Отец Дмитрий был отправлен на покаяние в Соловецкий монастырь сроком на восемнадцать месяцев. Отбыв епитимью, он снова предстал перед своим архипастырем.

— Ну, — строго спросил архиерей, — о чем ты думал, находясь на покаянии? Ответствуй: о чем думал?

У отца Дмитрия лицо приняло восторженное выражение. Он весь рванулся вперед:

— О жеребцах и кобылах, ваше преосвященство!

И скороговоркой, дрожа от боязни, что архиерей не даст ему времени высказаться, он изложил свою теорию построения нового казачьего седла, где все преимущества мягкого и удобного английского седла сочетались бы с простотой и прочностью седла армейского.

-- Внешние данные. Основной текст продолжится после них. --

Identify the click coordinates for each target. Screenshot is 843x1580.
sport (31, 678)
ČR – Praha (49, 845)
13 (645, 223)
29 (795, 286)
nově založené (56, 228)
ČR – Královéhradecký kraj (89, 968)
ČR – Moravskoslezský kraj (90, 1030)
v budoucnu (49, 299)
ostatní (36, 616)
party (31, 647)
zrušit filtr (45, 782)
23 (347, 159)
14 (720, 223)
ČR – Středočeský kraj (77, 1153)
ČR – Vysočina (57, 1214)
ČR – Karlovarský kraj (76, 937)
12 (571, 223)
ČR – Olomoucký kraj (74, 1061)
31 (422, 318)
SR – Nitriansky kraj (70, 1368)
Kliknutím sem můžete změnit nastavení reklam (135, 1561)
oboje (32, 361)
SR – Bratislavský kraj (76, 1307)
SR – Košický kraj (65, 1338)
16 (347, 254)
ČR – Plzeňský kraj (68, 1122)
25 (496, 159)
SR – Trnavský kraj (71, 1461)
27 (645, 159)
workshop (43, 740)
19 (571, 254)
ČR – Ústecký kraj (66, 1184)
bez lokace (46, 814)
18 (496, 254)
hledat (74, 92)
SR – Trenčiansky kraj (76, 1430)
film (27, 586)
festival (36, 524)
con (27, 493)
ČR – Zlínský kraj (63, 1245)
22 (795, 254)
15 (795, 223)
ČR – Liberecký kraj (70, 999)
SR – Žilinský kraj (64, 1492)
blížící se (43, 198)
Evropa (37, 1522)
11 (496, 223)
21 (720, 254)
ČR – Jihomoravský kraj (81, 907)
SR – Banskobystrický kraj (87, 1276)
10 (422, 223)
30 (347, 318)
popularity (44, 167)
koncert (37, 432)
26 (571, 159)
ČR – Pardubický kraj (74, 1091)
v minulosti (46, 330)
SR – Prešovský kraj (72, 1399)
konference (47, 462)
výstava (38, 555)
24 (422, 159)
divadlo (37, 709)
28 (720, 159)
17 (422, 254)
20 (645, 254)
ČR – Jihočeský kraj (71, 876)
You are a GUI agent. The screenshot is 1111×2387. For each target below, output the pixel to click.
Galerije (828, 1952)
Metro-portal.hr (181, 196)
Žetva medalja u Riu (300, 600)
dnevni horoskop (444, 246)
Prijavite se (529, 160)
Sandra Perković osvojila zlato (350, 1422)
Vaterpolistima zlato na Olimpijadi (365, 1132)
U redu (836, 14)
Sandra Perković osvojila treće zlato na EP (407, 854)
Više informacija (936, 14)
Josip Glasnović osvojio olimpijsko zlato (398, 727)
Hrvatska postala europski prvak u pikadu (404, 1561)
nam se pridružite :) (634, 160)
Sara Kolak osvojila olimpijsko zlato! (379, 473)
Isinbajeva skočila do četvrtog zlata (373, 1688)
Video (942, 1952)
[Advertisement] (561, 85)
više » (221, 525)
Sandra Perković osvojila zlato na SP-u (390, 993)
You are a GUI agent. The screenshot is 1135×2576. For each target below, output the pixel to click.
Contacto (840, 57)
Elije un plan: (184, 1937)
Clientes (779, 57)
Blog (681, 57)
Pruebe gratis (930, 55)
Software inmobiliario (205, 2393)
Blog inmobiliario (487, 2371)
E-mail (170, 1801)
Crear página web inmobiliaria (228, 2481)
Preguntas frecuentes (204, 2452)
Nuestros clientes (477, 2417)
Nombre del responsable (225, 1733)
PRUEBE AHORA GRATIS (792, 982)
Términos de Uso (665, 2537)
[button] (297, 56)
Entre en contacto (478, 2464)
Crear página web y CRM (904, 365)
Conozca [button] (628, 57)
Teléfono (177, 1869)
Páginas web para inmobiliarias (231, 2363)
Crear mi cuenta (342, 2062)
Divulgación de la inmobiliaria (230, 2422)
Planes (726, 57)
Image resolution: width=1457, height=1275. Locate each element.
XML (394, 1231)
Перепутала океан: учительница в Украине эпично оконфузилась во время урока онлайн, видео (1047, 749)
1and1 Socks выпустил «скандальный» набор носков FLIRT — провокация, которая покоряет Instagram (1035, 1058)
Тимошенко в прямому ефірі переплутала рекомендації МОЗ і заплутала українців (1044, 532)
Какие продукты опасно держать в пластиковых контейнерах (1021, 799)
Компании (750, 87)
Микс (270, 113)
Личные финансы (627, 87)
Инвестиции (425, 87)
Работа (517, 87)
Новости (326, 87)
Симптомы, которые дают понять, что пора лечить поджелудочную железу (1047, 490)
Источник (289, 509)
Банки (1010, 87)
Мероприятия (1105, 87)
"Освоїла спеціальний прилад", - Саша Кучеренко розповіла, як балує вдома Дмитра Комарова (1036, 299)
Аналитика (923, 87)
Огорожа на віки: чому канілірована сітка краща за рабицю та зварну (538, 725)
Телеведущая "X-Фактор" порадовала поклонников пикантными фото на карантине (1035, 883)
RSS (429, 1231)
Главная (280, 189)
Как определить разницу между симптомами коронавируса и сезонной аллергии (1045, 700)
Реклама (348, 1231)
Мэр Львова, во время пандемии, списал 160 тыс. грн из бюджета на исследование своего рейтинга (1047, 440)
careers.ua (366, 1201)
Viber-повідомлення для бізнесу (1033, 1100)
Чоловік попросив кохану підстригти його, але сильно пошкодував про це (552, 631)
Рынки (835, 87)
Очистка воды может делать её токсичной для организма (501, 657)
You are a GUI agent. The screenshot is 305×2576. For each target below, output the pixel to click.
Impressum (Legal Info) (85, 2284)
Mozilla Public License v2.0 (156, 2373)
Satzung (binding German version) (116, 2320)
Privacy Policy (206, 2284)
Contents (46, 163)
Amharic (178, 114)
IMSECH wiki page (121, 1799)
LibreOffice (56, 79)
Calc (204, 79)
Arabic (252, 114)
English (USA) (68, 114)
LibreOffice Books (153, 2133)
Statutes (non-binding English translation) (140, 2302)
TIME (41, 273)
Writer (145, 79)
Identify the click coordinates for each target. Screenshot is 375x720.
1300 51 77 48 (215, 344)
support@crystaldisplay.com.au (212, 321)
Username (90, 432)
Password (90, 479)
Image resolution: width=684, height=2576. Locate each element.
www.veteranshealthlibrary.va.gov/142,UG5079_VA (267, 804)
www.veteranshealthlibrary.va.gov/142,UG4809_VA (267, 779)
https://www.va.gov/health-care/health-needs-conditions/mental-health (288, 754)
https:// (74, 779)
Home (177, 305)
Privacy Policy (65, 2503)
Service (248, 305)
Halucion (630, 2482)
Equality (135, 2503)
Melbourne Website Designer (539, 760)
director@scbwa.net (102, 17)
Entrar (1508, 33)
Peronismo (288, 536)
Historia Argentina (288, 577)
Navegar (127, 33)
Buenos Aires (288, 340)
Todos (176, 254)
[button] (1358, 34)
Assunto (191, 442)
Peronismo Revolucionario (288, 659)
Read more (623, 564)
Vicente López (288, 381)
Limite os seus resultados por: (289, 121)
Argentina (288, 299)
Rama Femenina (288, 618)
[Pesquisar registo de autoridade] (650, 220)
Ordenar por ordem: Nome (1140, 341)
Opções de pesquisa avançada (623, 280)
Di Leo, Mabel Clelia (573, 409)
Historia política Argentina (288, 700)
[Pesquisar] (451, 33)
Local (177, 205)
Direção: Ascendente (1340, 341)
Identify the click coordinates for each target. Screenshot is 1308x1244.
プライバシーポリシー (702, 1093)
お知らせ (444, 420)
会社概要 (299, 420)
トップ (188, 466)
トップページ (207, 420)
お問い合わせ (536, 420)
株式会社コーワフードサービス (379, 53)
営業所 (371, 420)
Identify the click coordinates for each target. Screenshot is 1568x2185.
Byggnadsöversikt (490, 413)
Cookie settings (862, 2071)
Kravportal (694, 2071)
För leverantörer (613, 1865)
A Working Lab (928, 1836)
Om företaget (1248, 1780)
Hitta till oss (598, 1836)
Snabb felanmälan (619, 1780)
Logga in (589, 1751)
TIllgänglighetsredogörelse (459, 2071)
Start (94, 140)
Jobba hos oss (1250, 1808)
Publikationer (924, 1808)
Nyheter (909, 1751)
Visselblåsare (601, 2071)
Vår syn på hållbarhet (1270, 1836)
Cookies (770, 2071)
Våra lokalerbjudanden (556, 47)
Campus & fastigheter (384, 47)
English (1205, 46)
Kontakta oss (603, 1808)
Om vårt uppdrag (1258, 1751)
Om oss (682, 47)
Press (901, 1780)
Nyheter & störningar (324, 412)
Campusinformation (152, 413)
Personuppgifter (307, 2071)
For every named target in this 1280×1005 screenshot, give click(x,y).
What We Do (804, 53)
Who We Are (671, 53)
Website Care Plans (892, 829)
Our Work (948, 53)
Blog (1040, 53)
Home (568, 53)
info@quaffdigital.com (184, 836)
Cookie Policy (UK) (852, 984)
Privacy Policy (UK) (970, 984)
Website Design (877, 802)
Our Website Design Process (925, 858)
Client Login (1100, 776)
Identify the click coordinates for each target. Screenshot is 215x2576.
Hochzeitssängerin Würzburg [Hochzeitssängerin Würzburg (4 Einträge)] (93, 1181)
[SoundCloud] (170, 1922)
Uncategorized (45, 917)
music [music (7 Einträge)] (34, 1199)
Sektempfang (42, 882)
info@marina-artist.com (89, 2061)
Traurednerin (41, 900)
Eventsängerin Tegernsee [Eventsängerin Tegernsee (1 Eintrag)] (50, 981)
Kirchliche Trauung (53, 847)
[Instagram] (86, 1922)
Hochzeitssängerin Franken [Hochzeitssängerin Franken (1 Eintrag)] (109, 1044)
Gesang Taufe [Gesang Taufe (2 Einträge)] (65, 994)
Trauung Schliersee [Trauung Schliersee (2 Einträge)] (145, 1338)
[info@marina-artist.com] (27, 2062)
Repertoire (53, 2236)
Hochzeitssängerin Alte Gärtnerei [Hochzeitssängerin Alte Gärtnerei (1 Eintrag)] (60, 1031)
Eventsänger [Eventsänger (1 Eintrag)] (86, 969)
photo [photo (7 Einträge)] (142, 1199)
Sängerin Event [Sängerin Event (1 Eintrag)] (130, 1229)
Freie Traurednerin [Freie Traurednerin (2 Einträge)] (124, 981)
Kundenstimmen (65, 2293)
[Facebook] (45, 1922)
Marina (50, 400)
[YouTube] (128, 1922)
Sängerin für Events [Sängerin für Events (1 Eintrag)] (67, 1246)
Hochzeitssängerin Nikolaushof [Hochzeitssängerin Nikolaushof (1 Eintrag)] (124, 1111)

Наконец его преосвященство пришел в себя.

— Вон, — коротко рявкнул он, а в своем кругу развил свою мысль так: Я покажу этому'сукиному сыну жеребцов и кобыл!

Отец Дмитрий был переведен в заштатные священники, то есть лишен прихода. С этого времени он стал носить подрясники, скроенные как бешметы, и рясы как черкески, а незадолго перед смертью отправился фотографироваться в полной казачьей форме при газырях, кинжале и шашке, с лихо сдвинутой набок кубанкой. Этот снимок одобрил полковник госбезопасности Соловьев, роясь на допросе в нашем семейном архиве, сказав: «Удалой казачина! Дед у тебя, Ми-тюха, — сила!»

У Дмитрия Ивановича было трое детей белобрысые мальчик и девочка, и черненькая девочка. Мальчик Гаврик окончил Московский университет и отлично играл на скрипке, девочка Маша рано вышла замуж и прожила тихую и счастливую жизнь. Но черненькая девочка Клава удалась вся в бабушку Осу — маленькая и беспокойная, своенравная и взбалмошная. Она доставила всем не мало хлопот, а в первую очередь мне: это была моя мать. Я родился у нее как единственный сын и всю жизнь нес бремя такой наследственности.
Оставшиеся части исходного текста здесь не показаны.